The same applies for antichoicers. The post about protesting outside of an abortion provider’s home shows that you do not all think the same.
It can be difficult, but I try to make an effort to not generalize about the entire movement. Sometimes I fail, but I still try. I hope others will try to do the same. It’s easy- just say “most” or “some” instead of assuming “all.”
Chris Arsenault – I don’t believe we need to maintain abortion as a universal good. Heart surgery can go wrong, and people can die- we still think it’s good overall, even if it isn’t good for the people it failed to help. Cesarean sections are good for women who cannot naturally birth (about 15% of births), but are very very bad for women who *can* have a vaginal birth. Abortion is definitely wrong for a woman who does not want to have one, but is being coerced into it.
Thank you to everyone for being civil.
“I know there are prochoicers who think a fetus isn’t alive. I know there are prochoicers who think a fetus is alive. To act as if we all believe and think and say the same things is dishonest.”
Posted by: KushielsMoon at June 5, 2010 8:27 AM
No, that’s not what I said. And here’s where you’re making a mistake that pro-aborts–yes, as a collective–have all made. Because I’m talking about how the pro-abortion argument, as a whole, is grounded. What it rests on. And I’ve yet to see any pro-abort who didn’t, ultimately, rest his or her arguments in exactly this same place.
You have grounded your argument on spin-doctoring. It’s all about choice, and it’s all about helping people to feel good about their choices. But when dealing with facts, it is possible to make a wrong choice and feel good about it. And regardless of your feelings on the subject, good or otherwise, the wrong choice is still wrong.
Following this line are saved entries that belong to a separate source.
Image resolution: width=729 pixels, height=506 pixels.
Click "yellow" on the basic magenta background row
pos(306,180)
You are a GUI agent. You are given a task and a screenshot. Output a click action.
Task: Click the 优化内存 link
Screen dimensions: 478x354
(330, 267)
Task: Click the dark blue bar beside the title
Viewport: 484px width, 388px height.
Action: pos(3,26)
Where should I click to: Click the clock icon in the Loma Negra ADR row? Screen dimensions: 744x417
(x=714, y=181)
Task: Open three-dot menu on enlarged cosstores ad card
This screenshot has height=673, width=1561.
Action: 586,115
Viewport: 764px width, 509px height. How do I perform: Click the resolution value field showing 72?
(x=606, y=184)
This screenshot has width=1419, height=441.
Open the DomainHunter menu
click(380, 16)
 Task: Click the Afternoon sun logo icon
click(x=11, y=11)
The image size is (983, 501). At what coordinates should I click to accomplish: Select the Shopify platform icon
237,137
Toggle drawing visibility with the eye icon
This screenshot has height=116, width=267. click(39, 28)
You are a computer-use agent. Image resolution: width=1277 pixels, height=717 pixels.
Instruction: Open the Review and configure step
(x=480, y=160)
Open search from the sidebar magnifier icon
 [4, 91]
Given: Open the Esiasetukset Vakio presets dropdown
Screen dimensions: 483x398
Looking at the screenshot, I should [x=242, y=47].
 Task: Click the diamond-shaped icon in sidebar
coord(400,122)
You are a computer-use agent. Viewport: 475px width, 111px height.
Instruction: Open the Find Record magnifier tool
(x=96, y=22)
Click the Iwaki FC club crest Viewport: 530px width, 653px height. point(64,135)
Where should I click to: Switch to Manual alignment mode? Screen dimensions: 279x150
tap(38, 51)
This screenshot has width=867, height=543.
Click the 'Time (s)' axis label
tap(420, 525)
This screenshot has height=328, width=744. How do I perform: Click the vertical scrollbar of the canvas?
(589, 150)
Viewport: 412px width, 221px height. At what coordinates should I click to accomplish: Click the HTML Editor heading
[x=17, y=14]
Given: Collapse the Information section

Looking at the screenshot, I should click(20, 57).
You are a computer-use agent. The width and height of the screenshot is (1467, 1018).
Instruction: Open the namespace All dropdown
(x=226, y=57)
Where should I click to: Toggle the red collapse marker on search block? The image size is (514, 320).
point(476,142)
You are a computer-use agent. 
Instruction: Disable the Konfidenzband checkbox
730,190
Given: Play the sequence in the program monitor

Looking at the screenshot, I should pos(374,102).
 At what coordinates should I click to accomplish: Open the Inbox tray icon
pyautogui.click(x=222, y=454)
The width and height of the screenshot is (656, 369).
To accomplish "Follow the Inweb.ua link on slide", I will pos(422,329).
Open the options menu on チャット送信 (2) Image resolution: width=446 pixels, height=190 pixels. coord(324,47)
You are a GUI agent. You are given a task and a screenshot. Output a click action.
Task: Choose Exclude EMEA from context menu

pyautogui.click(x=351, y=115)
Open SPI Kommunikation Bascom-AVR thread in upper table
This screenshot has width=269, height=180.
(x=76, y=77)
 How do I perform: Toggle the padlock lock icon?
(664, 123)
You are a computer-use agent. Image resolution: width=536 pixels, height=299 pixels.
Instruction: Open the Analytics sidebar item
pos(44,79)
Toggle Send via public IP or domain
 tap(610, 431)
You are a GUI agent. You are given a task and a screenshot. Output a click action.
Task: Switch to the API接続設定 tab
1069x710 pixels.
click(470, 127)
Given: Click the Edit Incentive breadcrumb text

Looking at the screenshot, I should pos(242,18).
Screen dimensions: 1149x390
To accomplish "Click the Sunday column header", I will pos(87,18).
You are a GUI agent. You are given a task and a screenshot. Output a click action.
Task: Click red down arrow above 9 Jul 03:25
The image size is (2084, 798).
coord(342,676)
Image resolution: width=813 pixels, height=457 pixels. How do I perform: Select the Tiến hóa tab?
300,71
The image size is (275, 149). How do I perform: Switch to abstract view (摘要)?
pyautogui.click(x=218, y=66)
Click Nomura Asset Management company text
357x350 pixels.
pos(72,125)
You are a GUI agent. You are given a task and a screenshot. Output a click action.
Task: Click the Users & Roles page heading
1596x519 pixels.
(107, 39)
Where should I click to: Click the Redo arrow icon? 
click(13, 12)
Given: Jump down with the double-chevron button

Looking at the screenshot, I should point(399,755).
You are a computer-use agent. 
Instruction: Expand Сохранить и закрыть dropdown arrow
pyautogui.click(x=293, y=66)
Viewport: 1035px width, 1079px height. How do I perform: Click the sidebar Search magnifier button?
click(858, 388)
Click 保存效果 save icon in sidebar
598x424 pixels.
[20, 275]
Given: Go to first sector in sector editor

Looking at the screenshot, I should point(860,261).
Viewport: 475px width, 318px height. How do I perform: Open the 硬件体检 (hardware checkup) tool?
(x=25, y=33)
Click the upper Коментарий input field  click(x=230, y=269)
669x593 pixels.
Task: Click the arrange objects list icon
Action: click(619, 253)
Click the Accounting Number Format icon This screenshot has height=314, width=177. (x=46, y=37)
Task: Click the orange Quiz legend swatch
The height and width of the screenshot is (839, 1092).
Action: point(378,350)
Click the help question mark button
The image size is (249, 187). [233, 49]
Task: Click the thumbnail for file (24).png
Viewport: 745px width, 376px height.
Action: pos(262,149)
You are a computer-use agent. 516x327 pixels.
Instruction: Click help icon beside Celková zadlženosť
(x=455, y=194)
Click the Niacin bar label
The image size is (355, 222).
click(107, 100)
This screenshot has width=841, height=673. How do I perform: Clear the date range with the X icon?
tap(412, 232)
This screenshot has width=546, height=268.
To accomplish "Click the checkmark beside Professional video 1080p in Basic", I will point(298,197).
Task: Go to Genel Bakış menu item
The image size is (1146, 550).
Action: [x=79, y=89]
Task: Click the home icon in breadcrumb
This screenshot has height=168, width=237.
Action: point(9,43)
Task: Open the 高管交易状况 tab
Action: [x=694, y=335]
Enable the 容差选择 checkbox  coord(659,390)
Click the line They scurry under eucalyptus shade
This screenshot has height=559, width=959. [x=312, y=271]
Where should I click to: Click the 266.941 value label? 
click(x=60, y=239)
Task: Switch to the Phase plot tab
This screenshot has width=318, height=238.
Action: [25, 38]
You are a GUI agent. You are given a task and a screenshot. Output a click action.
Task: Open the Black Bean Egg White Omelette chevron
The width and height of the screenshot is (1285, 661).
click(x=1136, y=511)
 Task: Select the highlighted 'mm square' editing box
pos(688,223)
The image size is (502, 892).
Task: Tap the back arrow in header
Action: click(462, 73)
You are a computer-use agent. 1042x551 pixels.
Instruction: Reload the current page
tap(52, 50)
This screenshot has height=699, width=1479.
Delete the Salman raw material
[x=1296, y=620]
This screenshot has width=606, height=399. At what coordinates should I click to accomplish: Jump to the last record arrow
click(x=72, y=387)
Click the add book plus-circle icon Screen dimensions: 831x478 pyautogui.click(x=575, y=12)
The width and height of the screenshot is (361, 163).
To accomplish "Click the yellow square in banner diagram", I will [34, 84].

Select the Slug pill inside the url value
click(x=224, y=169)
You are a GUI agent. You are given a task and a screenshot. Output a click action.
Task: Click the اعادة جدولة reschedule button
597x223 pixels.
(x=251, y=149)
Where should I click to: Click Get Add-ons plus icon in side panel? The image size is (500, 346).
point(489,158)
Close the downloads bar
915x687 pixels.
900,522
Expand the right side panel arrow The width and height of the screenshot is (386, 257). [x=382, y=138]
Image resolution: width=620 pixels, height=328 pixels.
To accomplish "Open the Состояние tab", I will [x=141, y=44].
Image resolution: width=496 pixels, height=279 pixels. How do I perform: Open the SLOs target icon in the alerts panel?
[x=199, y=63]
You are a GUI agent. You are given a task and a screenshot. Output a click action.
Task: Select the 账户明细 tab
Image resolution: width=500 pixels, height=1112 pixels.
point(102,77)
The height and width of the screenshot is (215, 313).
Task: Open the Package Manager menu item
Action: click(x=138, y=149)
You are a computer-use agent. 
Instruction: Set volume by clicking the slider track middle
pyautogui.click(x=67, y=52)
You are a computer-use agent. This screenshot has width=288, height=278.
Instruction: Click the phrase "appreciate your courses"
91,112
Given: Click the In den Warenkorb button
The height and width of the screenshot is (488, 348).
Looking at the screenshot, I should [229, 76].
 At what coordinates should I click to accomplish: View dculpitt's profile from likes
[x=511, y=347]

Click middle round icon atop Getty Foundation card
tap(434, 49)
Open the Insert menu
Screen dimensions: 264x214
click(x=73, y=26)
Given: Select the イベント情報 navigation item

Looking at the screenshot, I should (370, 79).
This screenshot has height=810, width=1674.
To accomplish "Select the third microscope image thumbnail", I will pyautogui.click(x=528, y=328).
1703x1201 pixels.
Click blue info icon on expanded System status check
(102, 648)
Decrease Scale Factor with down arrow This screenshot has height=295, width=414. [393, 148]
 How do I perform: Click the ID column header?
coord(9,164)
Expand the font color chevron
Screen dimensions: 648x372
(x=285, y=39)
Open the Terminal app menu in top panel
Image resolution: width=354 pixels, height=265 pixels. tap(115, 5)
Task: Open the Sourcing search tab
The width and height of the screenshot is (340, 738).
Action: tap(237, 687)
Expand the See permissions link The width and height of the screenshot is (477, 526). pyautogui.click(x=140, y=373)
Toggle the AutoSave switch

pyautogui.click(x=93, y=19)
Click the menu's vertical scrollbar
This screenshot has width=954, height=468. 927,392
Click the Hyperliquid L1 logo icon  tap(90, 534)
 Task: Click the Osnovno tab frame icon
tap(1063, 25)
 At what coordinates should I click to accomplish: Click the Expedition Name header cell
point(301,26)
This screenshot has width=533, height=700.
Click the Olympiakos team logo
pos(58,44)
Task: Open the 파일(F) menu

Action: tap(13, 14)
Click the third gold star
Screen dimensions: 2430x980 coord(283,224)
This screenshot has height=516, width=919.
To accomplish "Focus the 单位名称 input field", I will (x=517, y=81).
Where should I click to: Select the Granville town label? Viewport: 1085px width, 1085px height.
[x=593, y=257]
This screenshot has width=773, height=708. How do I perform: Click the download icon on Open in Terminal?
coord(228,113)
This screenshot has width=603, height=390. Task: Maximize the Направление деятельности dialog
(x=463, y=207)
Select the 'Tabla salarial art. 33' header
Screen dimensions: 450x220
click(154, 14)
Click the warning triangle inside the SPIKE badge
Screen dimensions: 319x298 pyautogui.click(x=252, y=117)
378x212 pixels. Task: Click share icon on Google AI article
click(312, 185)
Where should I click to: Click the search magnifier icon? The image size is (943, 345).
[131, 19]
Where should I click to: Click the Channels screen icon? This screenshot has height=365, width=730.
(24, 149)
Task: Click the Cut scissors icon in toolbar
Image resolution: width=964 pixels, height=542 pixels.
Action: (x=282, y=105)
It is irrelevant what you believe or think about a fact. A fact continues to be fact whether you believe it or not. It doesn’t matter whether you think the unborn are human or alive or valuable or people. They are all those things regardless of your opinion on them. It is immaterial whether you feel abortion is bad or wrong or good or right. It is wrong no matter how you feel about it.
These are the ises. And that some pro-aborts recognize that an unborn child is human in some cases, means that–if they’re consistent–they must be willing to face that this is true in all cases. People aren’t people contingent on whether we feel like they are or not. Reality isn’t wishy-washy, and your emotions matter not one bit to a fact.
Keli Hu–
I wasn’t talking about the “facts” as you put it. I was talking about the claims you made about prochoicers. For instance:
“Acknowledging there are women who do is something else pro-aborts can’t do without concern for how that’s going to hurt their case, because this is where their other foot is standing: “nobody sees a fetus as a person.””
There are prochoicers who claim that some people see a fetus as a person, and are willing to acknowledge that (that was kind of the point of my post, acknowledging things which antis might take out of context).
Also:
“One, pro-aborts don’t view the unborn as such an alien thing as they pretend to.”
I do believe there are some prochoicers who see the fetus as something alien. While others do not. To claim that all prochoicers feel the same about fetuses is, again, dishonest.
“It is irrelevant what you believe or think about a fact.”
In general, you might believe this. But when talking about prochoice beliefs, it is relevant.